#### Documento di origine:
============

Nel 1956, i primi 58 container della Ideal X sono perciò altrettanti pezzi di Lego spaiati. Combaciano tra loro ma non con il resto del sistema del trasporto internazionale: possono essere mossi solo dalla Ideal X, transitare solo dai porti di Newark e Houston, viaggiare solo su specifici camion. Se vuole avere un futuro, il container deve convincere il mondo a stare alle sue regole. Scomodando Goethe esso è infatti l’Urphänomen che detta le caratteristiche di tutto ciò con cui entra in contatto. Senza un accordo sulle sue specifiche, il container perde infatti il suo potenziale più rivoluzionario, ovvero l’intermodalità. Container diversi tra loro non solo non potrebbero comunicare ma finirebbero per generare ulteriori divergenze nei mezzi di trasporto, nelle infrastrutture e nelle tecnologie chiamate a gestirli. Si tornerebbe punto e a capo. Il container ha in altre parole bisogno di standard.

Se, come scrive David Singh-Grewal, uno standard è ciò che “permette ai membri di una rete di raggiungere forme di reciprocità, scambio e risultati collettivi”, nel caso del container esso è indispensabile per “generare” le economie di scala del trasporto che sono il messaggio implicito al medium del container. La “fortuna” del container è di comparire nell’età d’oro della standardizzazione. Con il ricordo della guerra ancora fresco, nel dopoguerra gli standard non sono visti come semplici protocolli tecnici bensì come collanti della cooperazione internazionale.

============

Dati sui punti di clic:
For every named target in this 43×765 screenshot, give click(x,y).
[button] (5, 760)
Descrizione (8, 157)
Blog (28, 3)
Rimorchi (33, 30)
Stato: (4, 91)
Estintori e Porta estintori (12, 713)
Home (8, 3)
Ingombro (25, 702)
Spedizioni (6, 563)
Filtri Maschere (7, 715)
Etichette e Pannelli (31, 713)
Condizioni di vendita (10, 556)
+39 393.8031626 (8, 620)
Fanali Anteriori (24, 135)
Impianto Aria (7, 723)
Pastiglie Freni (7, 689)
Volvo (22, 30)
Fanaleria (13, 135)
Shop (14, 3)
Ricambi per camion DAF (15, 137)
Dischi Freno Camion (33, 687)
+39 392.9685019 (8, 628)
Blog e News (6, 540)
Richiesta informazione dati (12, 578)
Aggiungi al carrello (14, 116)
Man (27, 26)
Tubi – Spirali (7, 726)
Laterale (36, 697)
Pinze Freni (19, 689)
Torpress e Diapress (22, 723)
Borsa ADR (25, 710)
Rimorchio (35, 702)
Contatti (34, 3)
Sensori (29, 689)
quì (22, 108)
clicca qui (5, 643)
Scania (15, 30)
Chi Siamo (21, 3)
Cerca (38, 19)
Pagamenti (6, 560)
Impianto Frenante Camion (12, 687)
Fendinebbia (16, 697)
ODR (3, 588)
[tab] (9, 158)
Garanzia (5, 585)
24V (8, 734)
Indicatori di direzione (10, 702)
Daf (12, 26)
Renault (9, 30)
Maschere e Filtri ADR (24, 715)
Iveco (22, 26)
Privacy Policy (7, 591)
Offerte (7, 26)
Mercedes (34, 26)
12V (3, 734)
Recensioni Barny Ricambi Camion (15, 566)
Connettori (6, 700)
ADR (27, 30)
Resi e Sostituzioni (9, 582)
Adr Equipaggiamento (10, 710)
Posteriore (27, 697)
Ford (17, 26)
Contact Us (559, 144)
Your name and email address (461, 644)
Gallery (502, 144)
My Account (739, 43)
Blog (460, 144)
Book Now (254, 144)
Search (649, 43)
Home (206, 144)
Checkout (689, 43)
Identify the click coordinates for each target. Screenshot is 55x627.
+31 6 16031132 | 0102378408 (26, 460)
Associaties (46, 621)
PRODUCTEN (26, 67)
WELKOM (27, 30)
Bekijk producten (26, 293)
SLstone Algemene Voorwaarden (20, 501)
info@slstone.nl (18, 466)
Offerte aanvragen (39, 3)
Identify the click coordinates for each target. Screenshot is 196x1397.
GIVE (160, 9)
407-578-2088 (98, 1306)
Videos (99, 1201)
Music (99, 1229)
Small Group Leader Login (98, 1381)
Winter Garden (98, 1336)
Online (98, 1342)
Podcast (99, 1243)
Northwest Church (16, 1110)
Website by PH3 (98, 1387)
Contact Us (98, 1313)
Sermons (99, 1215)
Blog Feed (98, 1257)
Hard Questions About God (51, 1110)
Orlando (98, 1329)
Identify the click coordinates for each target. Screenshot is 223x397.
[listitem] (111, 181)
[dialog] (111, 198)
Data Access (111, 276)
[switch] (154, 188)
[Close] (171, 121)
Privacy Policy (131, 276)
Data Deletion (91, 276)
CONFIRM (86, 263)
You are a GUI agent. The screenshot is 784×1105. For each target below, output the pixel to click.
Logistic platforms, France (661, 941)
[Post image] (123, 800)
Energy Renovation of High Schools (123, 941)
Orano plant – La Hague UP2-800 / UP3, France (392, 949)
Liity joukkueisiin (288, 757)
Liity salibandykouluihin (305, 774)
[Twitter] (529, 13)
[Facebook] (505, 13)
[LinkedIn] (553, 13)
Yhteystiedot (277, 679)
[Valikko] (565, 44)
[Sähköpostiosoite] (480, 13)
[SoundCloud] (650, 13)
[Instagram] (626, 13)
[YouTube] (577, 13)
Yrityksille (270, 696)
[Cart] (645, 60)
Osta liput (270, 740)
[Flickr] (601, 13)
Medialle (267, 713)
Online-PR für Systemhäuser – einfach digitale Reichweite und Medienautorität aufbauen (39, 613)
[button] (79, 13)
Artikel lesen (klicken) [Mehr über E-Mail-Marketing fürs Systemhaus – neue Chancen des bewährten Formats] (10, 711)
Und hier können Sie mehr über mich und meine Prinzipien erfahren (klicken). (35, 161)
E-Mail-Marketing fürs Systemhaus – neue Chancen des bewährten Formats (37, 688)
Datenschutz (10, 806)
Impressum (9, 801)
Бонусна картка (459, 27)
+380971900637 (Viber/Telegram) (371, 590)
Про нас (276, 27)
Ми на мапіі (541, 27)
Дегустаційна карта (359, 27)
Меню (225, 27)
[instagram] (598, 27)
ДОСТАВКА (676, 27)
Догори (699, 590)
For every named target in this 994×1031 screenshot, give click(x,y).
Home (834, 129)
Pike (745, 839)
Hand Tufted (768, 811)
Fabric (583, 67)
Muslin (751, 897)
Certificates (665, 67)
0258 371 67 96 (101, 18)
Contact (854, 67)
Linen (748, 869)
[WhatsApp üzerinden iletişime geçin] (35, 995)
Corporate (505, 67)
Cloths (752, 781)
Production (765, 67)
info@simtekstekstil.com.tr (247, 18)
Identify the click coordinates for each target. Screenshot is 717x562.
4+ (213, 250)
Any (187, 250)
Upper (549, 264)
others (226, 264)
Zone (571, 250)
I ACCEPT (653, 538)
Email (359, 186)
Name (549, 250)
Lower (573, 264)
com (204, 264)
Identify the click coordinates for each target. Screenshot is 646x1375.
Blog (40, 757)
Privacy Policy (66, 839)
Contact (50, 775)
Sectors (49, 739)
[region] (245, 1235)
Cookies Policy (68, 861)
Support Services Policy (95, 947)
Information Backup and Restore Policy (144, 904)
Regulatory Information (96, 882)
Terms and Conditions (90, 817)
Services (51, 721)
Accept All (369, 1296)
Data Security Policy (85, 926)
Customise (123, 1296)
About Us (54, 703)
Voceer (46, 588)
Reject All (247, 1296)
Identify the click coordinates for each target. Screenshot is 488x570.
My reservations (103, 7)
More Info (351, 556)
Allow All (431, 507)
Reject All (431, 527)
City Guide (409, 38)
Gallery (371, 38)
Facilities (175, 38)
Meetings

============

#### I compiti:
A. Trasforma in un elenco JSON di stringhe le righe delle voci che vanno dalla riga con "Orlando (98, 1329)" alla riga con "Und hier können", estremi compresi, con una stringa per ciascuna riga e senza le righe vuote. Includi solo queste righe.
B. Scrivi il seguito del brano sul container, riprendendo subito dopo la sua ultima frase.

#### Risposte ai compiti:
A.
[
  "Orlando (98, 1329)",
  "Identify the click coordinates for each target. Screenshot is 223x397.",
  "[listitem] (111, 181)",
  "[dialog] (111, 198)",
  "Data Access (111, 276)",
  "[switch] (154, 188)",
  "[Close] (171, 121)",
  "Privacy Policy (131, 276)",
  "Data Deletion (91, 276)",
  "CONFIRM (86, 263)",
  "You are a GUI agent. The screenshot is 784×1105. For each target below, output the pixel to click.",
  "Logistic platforms, France (661, 941)",
  "[Post image] (123, 800)",
  "Energy Renovation of High Schools (123, 941)",
  "Orano plant – La Hague UP2-800 / UP3, France (392, 949)",
  "Liity joukkueisiin (288, 757)",
  "Liity salibandykouluihin (305, 774)",
  "[Twitter] (529, 13)",
  "[Facebook] (505, 13)",
  "[LinkedIn] (553, 13)",
  "Yhteystiedot (277, 679)",
  "[Valikko] (565, 44)",
  "[Sähköpostiosoite] (480, 13)",
  "[SoundCloud] (650, 13)",
  "[Instagram] (626, 13)",
  "[YouTube] (577, 13)",
  "Yrityksille (270, 696)",
  "[Cart] (645, 60)",
  "Osta liput (270, 740)",
  "[Flickr] (601, 13)",
  "Medialle (267, 713)",
  "Online-PR für Systemhäuser – einfach digitale Reichweite und Medienautorität aufbauen (39, 613)",
  "[button] (79, 13)",
  "Artikel lesen (klicken) [Mehr über E-Mail-Marketing fürs Systemhaus – neue Chancen des bewährten Formats] (10, 711)",
  "Und hier können Sie mehr über mich und meine Prinzipien erfahren (klicken). (35, 161)"
]

B.
Nel pieno della Guerra fredda, gli incontri per trattare le loro specifiche sono le poche occasioni in grado di riunire allo stesso tavolo delegati occidentali e sovietici. Ed eppure, nonostante le buone intenzioni, l’iter di standardizzazione del container risulta comunque lungo e travagliato, brucia in pratica gli interi anni Sessanta. E non può essere altrimenti. Non appena la politica ne comprende il potenziale, la faccenda non interessa più solo impresari del trasporti, marinai, industriali e scaricatori ma diviene un tiro alla fune tra intere nazioni e sfere d’influenza economica e politica, ognuna decisa a sostenere lo standard che meglio si accorda con le caratteristiche delle proprie infrastrutture strategiche.

Intorno al container si accende così una contrattazione di natura anche geopolitica nel pieno degli anni più caldi della Guerra fredda, con convegni sparsi tra Washington e L’Aia, Parigi e Mosca. Una geopolitica di centimetri di metallo, di forme di ganci, di diametri di fori, ma pur sempre tale. Una contrattazione segnata da duelli a colpi di compasso e righello, di giurisprudenza internazionale, di fiumi di bozze approvate un giorno e rimesse in discussione quello successivo.

(…) Mentre i pionieri del container solcano i mari con le loro scatole “impure”, a fine anni Sessanta a Ginevra si compiono gli ultimi faticosi passi per la loro standardizzazione. Nel 1970 l’ISO presenta infatti il primo documento ufficiale con le “specifiche dei container […] adatti allo scambio e al trasporto internazionale via strada, rotaia e mare inclusi gli interscambi tra queste forme di trasporto”. È il patentino del container. Negli anni Settanta la garanzia di uno standard sblocca i primi sistematici investimenti nella containerizzazione: si costruiscono navi ad hoc, si adeguano porti, si adattano ferrovie e autostrade, appena in tempo per le grandi trasformazioni del processo produttivo globale che prendono avvio in quel decennio.

(…) In virtù della netta egemonia americana durante il periodo della sua comparsa, le attuali dimensioni di qualunque container al mondo corrispondono tuttora alla massima larghezza consentita ai veicoli sulle autostrade statunitensi degli anni Sessanta. È per questa ragione che, quando guardate un container, state guardando un parallelepipedo largo esattamente 2 metri e 44 centimetri.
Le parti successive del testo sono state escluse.